Excerpt:
──────────────────────────────

WSAZ | Huntington, West Virginia | News

UPDATE: USPS Sends Warning to Dog Owners after Two Workers were Bitten

By: WSAZ News Staff Email
By: WSAZ News Staff Email

UPDATE 11/20/13 @ 4:30 p.m.
HUNTINGTON, W.Va. (WSAZ) -- Two U.S. Postal Service letter carriers have been bitten in the last few weeks, and the postmaster is urging people to pay close attention to their pets.

"Safety is our number one priority," Postmaster Lucas Peek said. "If we see a carrier is in danger, we have no choice but to stop mail delivery to that house or neighborhood until we can get that problem solved."

One of the bites required the letter carrier to get a tetanus shot. Both dog bite victims are recovering.

"It causes unneeded injuries, unnecessary injuries and time off work," Peek said. "This time of year, we definitely don't want to see that happen."

Postal carriers say it's often small children who run to the door and let animals loose.

──────────────────────────────

Information given:
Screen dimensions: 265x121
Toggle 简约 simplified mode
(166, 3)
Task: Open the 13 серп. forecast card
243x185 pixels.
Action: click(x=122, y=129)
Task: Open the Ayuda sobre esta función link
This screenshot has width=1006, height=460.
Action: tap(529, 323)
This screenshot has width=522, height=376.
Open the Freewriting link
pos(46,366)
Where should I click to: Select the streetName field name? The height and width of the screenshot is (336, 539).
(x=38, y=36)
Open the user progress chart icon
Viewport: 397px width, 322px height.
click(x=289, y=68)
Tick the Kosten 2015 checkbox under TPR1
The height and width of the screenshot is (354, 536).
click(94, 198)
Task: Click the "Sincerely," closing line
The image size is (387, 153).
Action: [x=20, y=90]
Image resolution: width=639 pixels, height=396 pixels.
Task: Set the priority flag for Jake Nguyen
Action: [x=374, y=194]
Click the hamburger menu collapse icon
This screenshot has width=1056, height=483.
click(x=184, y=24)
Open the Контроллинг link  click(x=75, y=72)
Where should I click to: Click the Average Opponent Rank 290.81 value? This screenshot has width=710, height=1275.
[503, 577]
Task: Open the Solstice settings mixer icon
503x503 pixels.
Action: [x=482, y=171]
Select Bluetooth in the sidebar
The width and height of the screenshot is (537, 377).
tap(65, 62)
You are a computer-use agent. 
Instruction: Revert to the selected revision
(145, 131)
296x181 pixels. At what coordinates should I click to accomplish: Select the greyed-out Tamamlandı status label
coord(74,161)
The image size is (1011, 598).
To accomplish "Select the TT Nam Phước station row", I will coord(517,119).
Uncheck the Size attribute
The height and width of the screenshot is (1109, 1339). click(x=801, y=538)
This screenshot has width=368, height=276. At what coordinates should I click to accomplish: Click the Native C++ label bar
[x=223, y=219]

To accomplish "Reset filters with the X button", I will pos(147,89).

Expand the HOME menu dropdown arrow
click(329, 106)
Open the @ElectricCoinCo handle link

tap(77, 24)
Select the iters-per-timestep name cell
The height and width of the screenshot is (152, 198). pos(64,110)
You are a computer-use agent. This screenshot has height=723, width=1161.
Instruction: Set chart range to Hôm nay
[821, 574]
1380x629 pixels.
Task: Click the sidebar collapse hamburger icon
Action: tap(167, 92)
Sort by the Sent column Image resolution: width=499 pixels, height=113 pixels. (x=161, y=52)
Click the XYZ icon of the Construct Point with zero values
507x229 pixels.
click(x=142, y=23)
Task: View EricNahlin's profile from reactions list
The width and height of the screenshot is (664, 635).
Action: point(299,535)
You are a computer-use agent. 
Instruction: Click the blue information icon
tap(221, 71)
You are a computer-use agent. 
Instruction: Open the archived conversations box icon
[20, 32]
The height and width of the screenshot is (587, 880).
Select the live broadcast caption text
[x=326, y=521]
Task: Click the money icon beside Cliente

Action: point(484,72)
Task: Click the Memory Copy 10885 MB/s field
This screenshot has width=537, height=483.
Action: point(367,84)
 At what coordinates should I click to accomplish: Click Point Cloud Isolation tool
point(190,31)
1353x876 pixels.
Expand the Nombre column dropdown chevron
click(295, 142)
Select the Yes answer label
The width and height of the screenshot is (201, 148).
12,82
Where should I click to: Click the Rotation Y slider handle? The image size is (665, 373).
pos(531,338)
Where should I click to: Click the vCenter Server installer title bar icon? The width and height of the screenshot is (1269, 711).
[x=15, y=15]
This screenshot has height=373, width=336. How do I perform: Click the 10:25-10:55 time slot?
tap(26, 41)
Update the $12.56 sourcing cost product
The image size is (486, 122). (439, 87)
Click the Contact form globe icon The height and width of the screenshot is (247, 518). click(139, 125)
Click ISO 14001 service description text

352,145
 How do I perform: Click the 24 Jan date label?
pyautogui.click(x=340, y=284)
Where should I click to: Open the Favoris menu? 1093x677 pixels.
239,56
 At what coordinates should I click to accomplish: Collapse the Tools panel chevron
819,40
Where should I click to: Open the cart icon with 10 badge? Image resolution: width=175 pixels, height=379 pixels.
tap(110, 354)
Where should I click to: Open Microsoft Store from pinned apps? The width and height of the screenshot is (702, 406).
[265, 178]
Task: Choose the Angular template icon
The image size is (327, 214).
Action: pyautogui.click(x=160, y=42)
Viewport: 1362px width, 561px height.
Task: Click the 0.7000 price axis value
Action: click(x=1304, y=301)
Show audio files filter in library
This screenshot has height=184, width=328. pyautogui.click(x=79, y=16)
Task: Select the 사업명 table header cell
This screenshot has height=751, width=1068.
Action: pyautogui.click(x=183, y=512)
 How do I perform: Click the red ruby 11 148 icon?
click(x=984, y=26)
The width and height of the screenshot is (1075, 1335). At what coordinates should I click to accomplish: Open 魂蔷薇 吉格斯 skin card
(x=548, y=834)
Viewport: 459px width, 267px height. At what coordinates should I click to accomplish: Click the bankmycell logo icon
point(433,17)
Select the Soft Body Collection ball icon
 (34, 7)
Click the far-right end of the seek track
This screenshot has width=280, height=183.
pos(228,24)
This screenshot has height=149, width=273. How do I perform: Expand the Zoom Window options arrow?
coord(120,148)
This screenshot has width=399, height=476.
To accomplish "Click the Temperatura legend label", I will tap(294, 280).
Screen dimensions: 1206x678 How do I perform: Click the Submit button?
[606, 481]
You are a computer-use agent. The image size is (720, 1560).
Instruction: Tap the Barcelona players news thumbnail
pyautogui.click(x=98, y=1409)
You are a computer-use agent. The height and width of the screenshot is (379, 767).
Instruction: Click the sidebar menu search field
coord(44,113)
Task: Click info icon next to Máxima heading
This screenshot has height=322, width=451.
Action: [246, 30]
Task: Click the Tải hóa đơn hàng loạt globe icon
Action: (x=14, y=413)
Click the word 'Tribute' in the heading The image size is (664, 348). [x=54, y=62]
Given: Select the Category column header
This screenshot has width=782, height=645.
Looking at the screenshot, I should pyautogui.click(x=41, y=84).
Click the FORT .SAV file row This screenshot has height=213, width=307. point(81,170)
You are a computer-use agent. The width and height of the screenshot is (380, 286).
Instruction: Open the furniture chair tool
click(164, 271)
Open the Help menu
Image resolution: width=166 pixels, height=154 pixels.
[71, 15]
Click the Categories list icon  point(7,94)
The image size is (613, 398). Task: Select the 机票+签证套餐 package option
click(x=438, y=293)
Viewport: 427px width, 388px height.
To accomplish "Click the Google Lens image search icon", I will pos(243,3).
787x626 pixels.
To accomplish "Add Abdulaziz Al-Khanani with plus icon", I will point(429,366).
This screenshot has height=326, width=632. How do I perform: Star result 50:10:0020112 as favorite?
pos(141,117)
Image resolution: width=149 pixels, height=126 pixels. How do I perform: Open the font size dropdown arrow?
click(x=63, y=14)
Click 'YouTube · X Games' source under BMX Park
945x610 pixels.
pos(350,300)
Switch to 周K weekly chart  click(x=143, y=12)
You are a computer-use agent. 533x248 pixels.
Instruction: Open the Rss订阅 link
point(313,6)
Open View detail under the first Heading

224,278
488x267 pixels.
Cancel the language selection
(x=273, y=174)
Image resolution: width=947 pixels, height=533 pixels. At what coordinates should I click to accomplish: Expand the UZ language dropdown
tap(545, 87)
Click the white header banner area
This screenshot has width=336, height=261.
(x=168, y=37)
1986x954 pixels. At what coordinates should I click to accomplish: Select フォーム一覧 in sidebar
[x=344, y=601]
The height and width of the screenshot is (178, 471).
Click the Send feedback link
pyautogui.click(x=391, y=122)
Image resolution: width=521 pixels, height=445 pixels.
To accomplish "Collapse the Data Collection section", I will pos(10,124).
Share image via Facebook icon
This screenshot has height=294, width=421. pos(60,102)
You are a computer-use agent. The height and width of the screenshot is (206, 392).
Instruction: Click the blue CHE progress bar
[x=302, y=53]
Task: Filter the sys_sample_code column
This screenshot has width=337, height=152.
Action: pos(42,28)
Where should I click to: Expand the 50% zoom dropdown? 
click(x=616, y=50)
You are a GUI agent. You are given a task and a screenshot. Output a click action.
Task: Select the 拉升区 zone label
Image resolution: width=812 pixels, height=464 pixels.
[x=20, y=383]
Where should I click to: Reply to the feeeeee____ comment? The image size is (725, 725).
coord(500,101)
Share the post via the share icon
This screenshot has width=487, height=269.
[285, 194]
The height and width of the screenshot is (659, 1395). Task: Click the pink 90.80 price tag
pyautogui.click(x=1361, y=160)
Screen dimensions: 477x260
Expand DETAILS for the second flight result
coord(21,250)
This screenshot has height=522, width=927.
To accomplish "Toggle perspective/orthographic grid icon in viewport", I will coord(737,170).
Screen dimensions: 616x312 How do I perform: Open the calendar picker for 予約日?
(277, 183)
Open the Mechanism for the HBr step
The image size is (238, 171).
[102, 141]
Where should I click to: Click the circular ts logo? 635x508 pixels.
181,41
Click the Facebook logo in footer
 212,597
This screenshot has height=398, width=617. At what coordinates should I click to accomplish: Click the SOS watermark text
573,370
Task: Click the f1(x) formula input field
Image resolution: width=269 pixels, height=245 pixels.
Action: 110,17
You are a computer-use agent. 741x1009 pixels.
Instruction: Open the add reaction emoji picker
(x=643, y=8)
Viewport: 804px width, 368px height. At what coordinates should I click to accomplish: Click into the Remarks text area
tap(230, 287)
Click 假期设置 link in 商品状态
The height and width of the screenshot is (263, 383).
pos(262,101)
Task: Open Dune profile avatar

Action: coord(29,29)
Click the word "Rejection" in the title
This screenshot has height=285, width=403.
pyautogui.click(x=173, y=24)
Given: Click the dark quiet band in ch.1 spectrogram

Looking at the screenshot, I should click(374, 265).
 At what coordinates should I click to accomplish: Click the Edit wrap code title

──────────────────────────────

Work item: Please continue the news story above about two Huntington letter carriers bitten by dogs, starting after its final sentence and leaving the data aside.

Exercise output:
"It's our biggest threat," letter carrier Grant Randan said. "We like animals, but often times we're a threat because we're on an animal's perceived territory."

Robert Tyree was just attacked a few weeks ago.

"I had to defend myself and think quickly. I ended up falling on my elbow and mail went everywhere," Tyree said. "Now, every time I come off a porch, I make sure I look forward or backward because dogs can come rushing out of anywhere."

Postal workers will be delivering warning letters to residents: if an animal poses a threat, the mail will not be delivered."

"Our goal is customer service," Peek said. "It's nothing permanent, but we want our customers to be aware of the safety risk to our carriers and take appropriate action."



ORIGINAL STORY
HUNTINGTON, W.Va. (WSAZ) -- The United State Postal Service has issued a warning to residents after two letter carriers were bitten by dogs recently.

In a press release sent out Wednesday, the USPS says the carriers received painful injuries and one had to have a tetanus shot.

"Too often our carriers, as well as children and other public workers such as gas and electric meter readers, encounter unrestrained dogs while they are on the job," says Huntington Postmaster Lucas Peek. "We would like to remind customers who are dog owners to help us protect our employees and the public by making sure their pets are properly restrained at all times."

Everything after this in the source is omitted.